Saturday, January 7, 2012

Title Chase: Cry, the Beloved Country


There are a few things I always pay attention to when reading any book. If it happens to have an interesting title, one of the things I keep an eye out for is the passage where the title originates.

Alan Paton's Cry, the Beloved Country was a book that had spent a few years on my bookshelf before I finally cracked it open. And I'd always wondered where that particular title could have come from. Certainly not in dialogue- people just don't talk that way. And it didn't sound like any sort of standard narrative description, so what then? Maybe a song? A Poem? I just didn't know.

Turns out it comes from Paton's use of intercalary chapters to tell his story. Intercalary chapters are simply passages that are inserted in between various sections of the narrative to expand the scope or provide context for the central characters and their story. Rather than disturb the flow, they're meant to create a mood, or show flashes of what's happening in the larger world. In Cry, the Beloved Country, intercalaries are used to cast Stephen Kumalo's story against the backdrop of percolating racial tensions in South Africa, and against the ruthless gravitational pull that large cities seem to exert on the rural poor.

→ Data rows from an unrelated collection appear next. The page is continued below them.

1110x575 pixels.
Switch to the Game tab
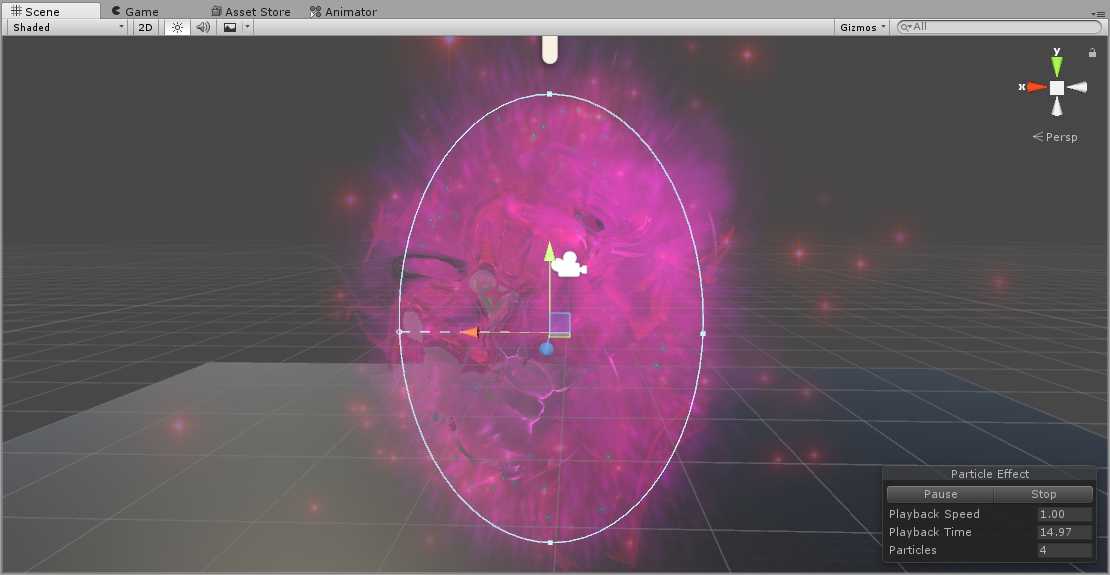pos(135,12)
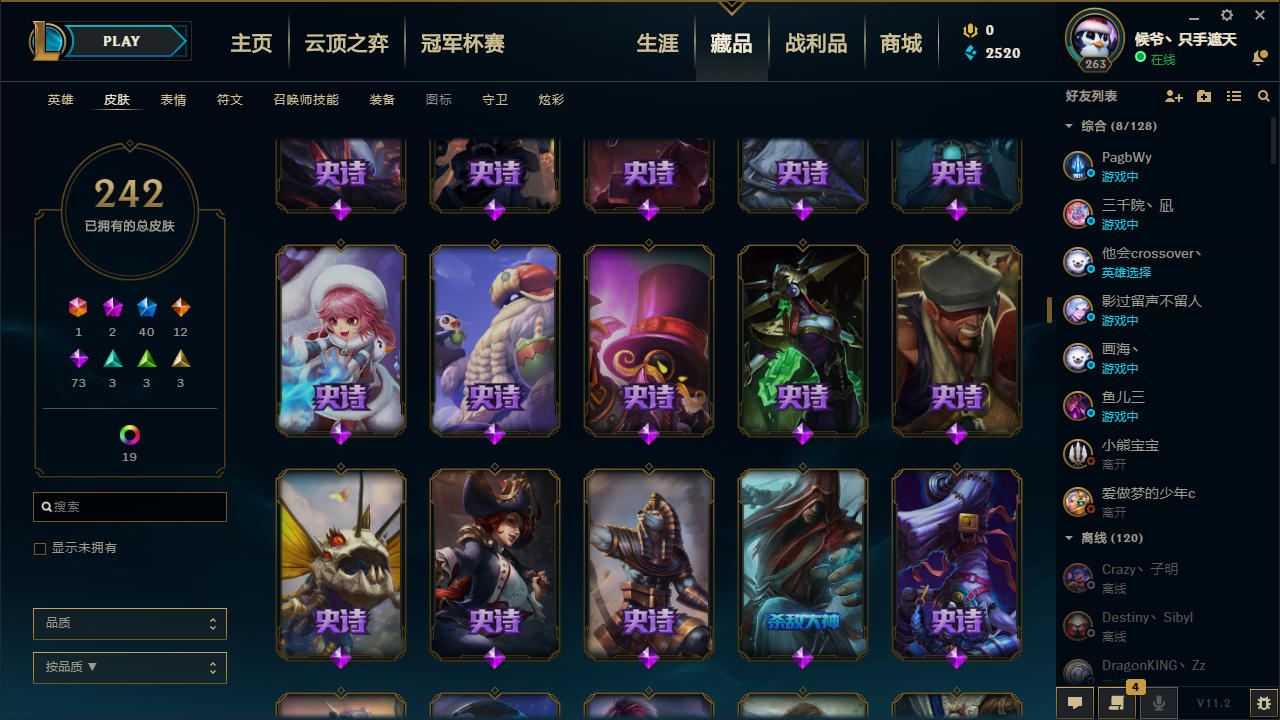This screenshot has width=1280, height=720.
Task: Toggle the microphone mute icon
Action: pos(1159,703)
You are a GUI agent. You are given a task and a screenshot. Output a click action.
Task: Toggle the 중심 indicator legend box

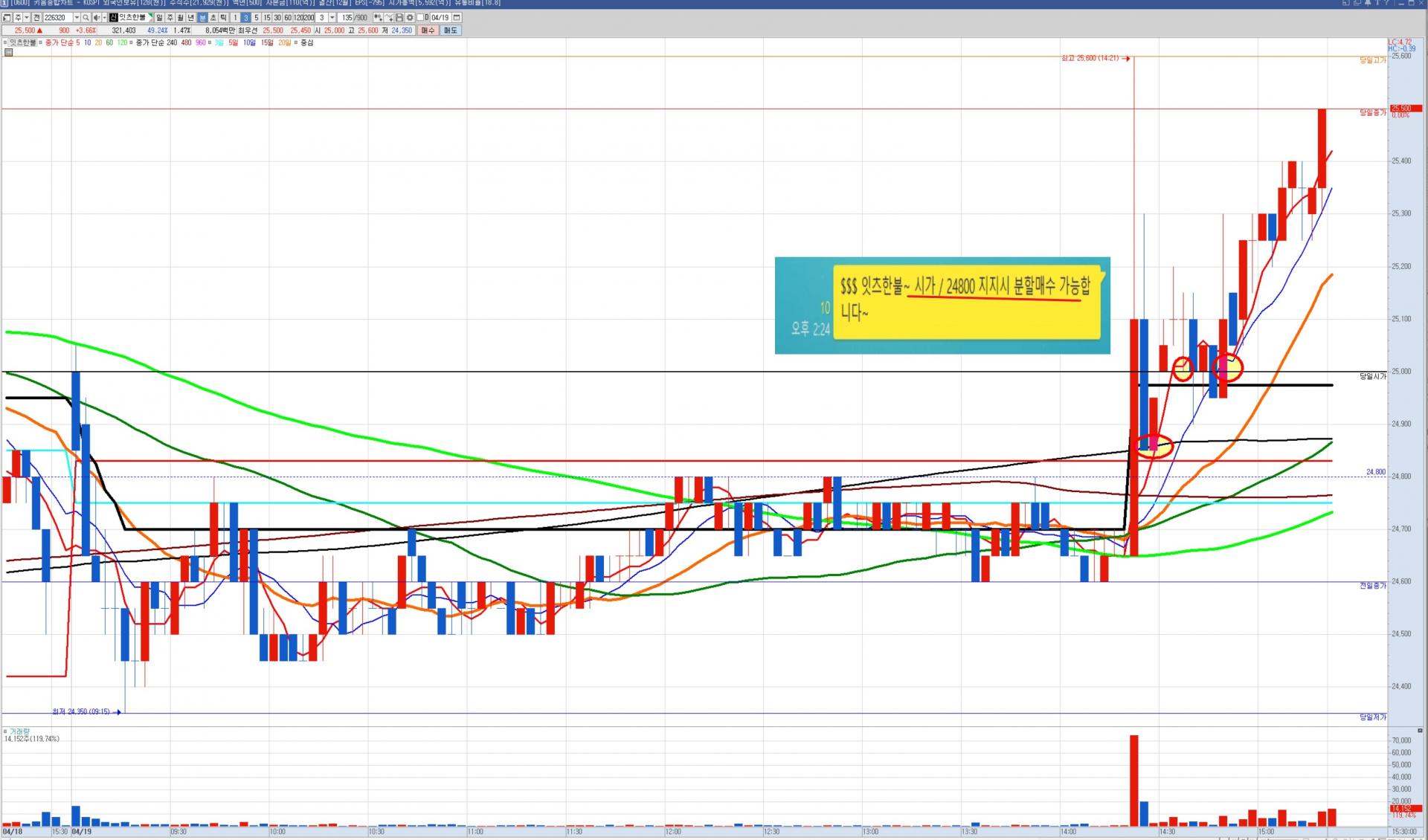click(296, 42)
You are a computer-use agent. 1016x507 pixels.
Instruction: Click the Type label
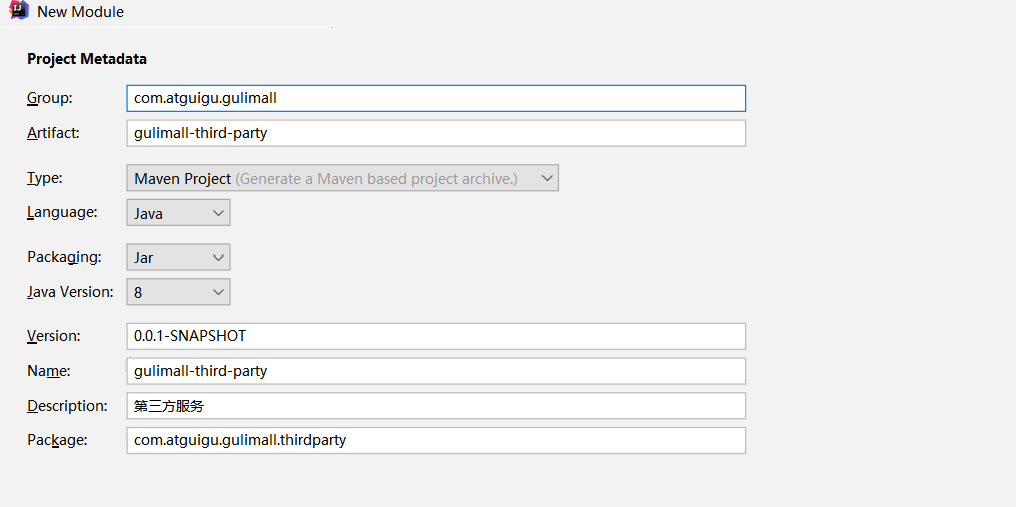[45, 178]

The effect is pure awesomeness. Here's the intercalary passage that gave the book its title:
Cry, the beloved country, for the unborn child that is the inheritor of our fear. Let him not love the earth too deeply. Let him not laugh too gladly when the water runs through his fingers, nor stand too silent when the setting sun makes red the veld with fire. Let him not be too moved when the birds of his land are singing, nor give too much of his heart to a mountain or a valley. For fear will rob him of all if he gives too much.
But I'm not alone in thinking it's a great title. There's an interesting story about how this exact passage was chosen. Paton was staying with two acquaintances in California, on the condition that they read his manuscript. When they finished it they asked him what he would call it. He suggested that they have a little competition. Each of them would write their own proposed title, and then they would compare notes. When they showed each other their suggestions, all three of them had written "Cry, the Beloved Country."